[begin Data for this task]
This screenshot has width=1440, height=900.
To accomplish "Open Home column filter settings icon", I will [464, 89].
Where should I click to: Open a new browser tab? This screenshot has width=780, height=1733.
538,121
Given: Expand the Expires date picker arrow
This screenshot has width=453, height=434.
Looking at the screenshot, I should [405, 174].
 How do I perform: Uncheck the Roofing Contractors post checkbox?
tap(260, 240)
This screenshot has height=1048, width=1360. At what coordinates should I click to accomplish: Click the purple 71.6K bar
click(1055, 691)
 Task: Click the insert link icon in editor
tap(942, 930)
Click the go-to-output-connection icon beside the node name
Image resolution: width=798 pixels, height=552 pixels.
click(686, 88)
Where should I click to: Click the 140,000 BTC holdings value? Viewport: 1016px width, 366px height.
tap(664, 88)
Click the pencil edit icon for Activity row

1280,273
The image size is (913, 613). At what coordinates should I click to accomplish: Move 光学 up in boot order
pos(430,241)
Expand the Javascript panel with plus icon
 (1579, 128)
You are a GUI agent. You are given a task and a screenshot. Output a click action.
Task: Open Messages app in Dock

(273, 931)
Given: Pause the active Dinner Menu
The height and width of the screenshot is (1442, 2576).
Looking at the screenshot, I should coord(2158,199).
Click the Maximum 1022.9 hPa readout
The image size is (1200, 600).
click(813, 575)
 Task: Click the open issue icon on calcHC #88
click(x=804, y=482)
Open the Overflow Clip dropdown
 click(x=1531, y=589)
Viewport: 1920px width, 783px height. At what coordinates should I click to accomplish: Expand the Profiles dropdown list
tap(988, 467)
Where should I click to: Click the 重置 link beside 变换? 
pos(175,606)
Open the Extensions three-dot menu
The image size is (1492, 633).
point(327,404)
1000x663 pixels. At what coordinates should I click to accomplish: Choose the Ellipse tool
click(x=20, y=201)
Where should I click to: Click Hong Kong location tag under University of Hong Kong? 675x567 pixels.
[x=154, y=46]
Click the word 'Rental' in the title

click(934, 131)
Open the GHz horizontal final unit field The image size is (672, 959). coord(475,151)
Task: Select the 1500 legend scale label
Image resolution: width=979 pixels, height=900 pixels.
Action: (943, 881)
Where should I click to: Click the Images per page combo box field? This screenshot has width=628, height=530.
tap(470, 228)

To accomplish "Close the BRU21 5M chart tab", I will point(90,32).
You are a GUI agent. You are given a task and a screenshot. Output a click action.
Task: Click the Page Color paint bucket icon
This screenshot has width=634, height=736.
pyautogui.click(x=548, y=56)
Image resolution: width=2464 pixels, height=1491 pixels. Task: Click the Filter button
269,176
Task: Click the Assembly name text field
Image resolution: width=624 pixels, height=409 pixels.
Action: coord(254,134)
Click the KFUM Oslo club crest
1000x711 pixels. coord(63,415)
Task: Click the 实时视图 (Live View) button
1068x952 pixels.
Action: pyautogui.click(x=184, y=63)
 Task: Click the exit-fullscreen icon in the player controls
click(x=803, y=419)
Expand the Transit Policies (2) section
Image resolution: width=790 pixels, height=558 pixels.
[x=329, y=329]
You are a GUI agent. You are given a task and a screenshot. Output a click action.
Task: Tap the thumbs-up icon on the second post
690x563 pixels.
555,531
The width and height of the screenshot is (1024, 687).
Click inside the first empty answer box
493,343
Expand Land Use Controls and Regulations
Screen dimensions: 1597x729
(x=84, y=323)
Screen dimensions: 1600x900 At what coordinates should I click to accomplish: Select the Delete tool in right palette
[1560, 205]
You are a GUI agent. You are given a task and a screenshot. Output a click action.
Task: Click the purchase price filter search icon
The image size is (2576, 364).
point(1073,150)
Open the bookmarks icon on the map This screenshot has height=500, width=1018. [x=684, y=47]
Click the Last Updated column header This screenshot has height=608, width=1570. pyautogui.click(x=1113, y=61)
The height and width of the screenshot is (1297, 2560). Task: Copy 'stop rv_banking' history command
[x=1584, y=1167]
[end Data for this task]
Format the data above as a numbered list, leaving out any blank lines.

*Solution*:
1. This screenshot has width=1440, height=900.
2. To accomplish "Open Home column filter settings icon", I will [464, 89].
3. Where should I click to: Open a new browser tab? This screenshot has width=780, height=1733.
4. 538,121
5. Given: Expand the Expires date picker arrow
6. This screenshot has width=453, height=434.
7. Looking at the screenshot, I should [405, 174].
8.  How do I perform: Uncheck the Roofing Contractors post checkbox?
9. tap(260, 240)
10. This screenshot has height=1048, width=1360. At what coordinates should I click to accomplish: Click the purple 71.6K bar
11. click(1055, 691)
12.  Task: Click the insert link icon in editor
13. tap(942, 930)
14. Click the go-to-output-connection icon beside the node name
15. Image resolution: width=798 pixels, height=552 pixels.
16. click(686, 88)
17. Where should I click to: Click the 140,000 BTC holdings value? Viewport: 1016px width, 366px height.
18. tap(664, 88)
19. Click the pencil edit icon for Activity row
20. 1280,273
21. The image size is (913, 613). At what coordinates should I click to accomplish: Move 光学 up in boot order
22. pos(430,241)
23. Expand the Javascript panel with plus icon
24.  (1579, 128)
25. You are a GUI agent. You are given a task and a screenshot. Output a click action.
26. Task: Open Messages app in Dock
27. (273, 931)
28. Given: Pause the active Dinner Menu
29. The height and width of the screenshot is (1442, 2576).
30. Looking at the screenshot, I should coord(2158,199).
31. Click the Maximum 1022.9 hPa readout
32. The image size is (1200, 600).
33. click(813, 575)
34.  Task: Click the open issue icon on calcHC #88
35. click(x=804, y=482)
36. Open the Overflow Clip dropdown
37.  click(x=1531, y=589)
38. Viewport: 1920px width, 783px height. At what coordinates should I click to accomplish: Expand the Profiles dropdown list
39. tap(988, 467)
40. Where should I click to: Click the 重置 link beside 变换? 
41. pos(175,606)
42. Open the Extensions three-dot menu
43. The image size is (1492, 633).
44. point(327,404)
45. 1000x663 pixels. At what coordinates should I click to accomplish: Choose the Ellipse tool
46. click(x=20, y=201)
47. Where should I click to: Click Hong Kong location tag under University of Hong Kong? 675x567 pixels.
48. [x=154, y=46]
49. Click the word 'Rental' in the title
50. click(934, 131)
51. Open the GHz horizontal final unit field The image size is (672, 959). coord(475,151)
52. Task: Select the 1500 legend scale label
53. Image resolution: width=979 pixels, height=900 pixels.
54. Action: (943, 881)
55. Where should I click to: Click the Images per page combo box field? This screenshot has width=628, height=530.
56. tap(470, 228)
57. To accomplish "Close the BRU21 5M chart tab", I will point(90,32).
58. You are a GUI agent. You are given a task and a screenshot. Output a click action.
59. Task: Click the Page Color paint bucket icon
60. This screenshot has width=634, height=736.
61. pyautogui.click(x=548, y=56)
62. Image resolution: width=2464 pixels, height=1491 pixels. Task: Click the Filter button
63. 269,176
64. Task: Click the Assembly name text field
65. Image resolution: width=624 pixels, height=409 pixels.
66. Action: coord(254,134)
67. Click the KFUM Oslo club crest
68. 1000x711 pixels. coord(63,415)
69. Task: Click the 实时视图 (Live View) button
70. 1068x952 pixels.
71. Action: pyautogui.click(x=184, y=63)
72.  Task: Click the exit-fullscreen icon in the player controls
73. click(x=803, y=419)
74. Expand the Transit Policies (2) section
75. Image resolution: width=790 pixels, height=558 pixels.
76. [x=329, y=329]
77. You are a GUI agent. You are given a task and a screenshot. Output a click action.
78. Task: Tap the thumbs-up icon on the second post
79. 690x563 pixels.
80. 555,531
81. The width and height of the screenshot is (1024, 687).
82. Click inside the first empty answer box
83. 493,343
84. Expand Land Use Controls and Regulations
85. Screen dimensions: 1597x729
86. (x=84, y=323)
87. Screen dimensions: 1600x900 At what coordinates should I click to accomplish: Select the Delete tool in right palette
88. [1560, 205]
89. You are a GUI agent. You are given a task and a screenshot. Output a click action.
90. Task: Click the purchase price filter search icon
91. The image size is (2576, 364).
92. point(1073,150)
93. Open the bookmarks icon on the map This screenshot has height=500, width=1018. [x=684, y=47]
94. Click the Last Updated column header This screenshot has height=608, width=1570. pyautogui.click(x=1113, y=61)
95. The height and width of the screenshot is (1297, 2560). Task: Copy 'stop rv_banking' history command
96. [x=1584, y=1167]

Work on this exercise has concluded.